What needs to be done -
Using the entries below, write out the line with "Task: Select the", the line with "Given: Open Manage", and every line in between, exactly as each is written.

Supplied data -

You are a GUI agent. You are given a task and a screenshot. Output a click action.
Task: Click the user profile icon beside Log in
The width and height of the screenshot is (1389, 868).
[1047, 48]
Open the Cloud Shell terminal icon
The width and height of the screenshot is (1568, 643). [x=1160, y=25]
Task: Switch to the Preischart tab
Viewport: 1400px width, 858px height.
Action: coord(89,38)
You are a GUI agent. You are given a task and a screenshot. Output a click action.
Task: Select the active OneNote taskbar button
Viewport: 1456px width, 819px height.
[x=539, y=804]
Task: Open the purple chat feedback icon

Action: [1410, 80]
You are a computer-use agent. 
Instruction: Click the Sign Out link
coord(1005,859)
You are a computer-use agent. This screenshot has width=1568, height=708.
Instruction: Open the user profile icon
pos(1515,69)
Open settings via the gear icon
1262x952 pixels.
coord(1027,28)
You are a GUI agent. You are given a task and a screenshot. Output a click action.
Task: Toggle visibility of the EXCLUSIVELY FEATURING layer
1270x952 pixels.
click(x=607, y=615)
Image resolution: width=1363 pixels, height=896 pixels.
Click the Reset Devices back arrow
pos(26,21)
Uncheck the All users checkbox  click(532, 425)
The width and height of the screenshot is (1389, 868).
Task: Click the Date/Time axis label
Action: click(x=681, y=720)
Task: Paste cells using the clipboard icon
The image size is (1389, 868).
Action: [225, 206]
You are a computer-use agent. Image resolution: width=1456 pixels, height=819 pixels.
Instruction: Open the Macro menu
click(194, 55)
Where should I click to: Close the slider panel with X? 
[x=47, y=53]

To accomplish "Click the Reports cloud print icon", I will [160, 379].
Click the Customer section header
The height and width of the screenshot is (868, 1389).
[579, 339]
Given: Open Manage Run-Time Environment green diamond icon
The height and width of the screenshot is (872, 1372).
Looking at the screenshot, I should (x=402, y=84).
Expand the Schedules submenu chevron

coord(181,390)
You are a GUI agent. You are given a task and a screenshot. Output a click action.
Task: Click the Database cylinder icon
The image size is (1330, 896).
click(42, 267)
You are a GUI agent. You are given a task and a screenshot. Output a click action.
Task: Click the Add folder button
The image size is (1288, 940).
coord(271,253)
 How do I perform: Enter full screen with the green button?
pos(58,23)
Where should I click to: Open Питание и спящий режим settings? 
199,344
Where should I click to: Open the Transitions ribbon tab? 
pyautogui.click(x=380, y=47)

Your response -
Task: Select the active OneNote taskbar button
Viewport: 1456px width, 819px height.
[x=539, y=804]
Task: Open the purple chat feedback icon

Action: [1410, 80]
You are a computer-use agent. 
Instruction: Click the Sign Out link
coord(1005,859)
You are a computer-use agent. This screenshot has width=1568, height=708.
Instruction: Open the user profile icon
pos(1515,69)
Open settings via the gear icon
1262x952 pixels.
coord(1027,28)
You are a GUI agent. You are given a task and a screenshot. Output a click action.
Task: Toggle visibility of the EXCLUSIVELY FEATURING layer
1270x952 pixels.
click(x=607, y=615)
Image resolution: width=1363 pixels, height=896 pixels.
Click the Reset Devices back arrow
pos(26,21)
Uncheck the All users checkbox  click(532, 425)
The width and height of the screenshot is (1389, 868).
Task: Click the Date/Time axis label
Action: click(x=681, y=720)
Task: Paste cells using the clipboard icon
The image size is (1389, 868).
Action: [225, 206]
You are a computer-use agent. Image resolution: width=1456 pixels, height=819 pixels.
Instruction: Open the Macro menu
click(194, 55)
Where should I click to: Close the slider panel with X? 
[x=47, y=53]

To accomplish "Click the Reports cloud print icon", I will [160, 379].
Click the Customer section header
The height and width of the screenshot is (868, 1389).
[579, 339]
Given: Open Manage Run-Time Environment green diamond icon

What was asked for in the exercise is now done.